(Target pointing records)
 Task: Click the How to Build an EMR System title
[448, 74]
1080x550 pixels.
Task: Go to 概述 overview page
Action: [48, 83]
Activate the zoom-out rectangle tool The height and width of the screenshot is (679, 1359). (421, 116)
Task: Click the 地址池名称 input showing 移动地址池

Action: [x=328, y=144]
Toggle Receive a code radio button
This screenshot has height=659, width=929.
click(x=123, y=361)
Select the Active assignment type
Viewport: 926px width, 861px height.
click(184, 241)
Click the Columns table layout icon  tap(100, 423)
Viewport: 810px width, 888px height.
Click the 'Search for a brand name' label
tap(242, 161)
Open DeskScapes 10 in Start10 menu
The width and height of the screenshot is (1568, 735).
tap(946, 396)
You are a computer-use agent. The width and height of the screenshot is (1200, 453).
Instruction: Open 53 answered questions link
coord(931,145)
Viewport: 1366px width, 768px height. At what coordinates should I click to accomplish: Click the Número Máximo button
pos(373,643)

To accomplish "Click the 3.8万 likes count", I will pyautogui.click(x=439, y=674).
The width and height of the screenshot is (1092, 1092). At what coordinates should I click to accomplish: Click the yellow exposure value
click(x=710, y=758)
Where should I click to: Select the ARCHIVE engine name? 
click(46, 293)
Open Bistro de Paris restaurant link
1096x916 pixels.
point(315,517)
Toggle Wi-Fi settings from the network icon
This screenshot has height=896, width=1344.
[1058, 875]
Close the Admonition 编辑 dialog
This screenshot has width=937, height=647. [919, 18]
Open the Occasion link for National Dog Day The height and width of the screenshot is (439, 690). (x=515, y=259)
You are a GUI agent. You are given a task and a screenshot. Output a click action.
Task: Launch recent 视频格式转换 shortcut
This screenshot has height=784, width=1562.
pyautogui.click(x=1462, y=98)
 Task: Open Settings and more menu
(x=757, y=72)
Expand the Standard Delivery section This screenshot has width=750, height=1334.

PROBLEM DETAILS
Copy the lines above word for word, starting at the line that contains "Viewport: 1366px width, 768px" and ending after the line that contains "click(x=710, y=758)".

SOLVED EXERCISE
Viewport: 1366px width, 768px height. At what coordinates should I click to accomplish: Click the Número Máximo button
pos(373,643)

To accomplish "Click the 3.8万 likes count", I will pyautogui.click(x=439, y=674).
The width and height of the screenshot is (1092, 1092). At what coordinates should I click to accomplish: Click the yellow exposure value
click(x=710, y=758)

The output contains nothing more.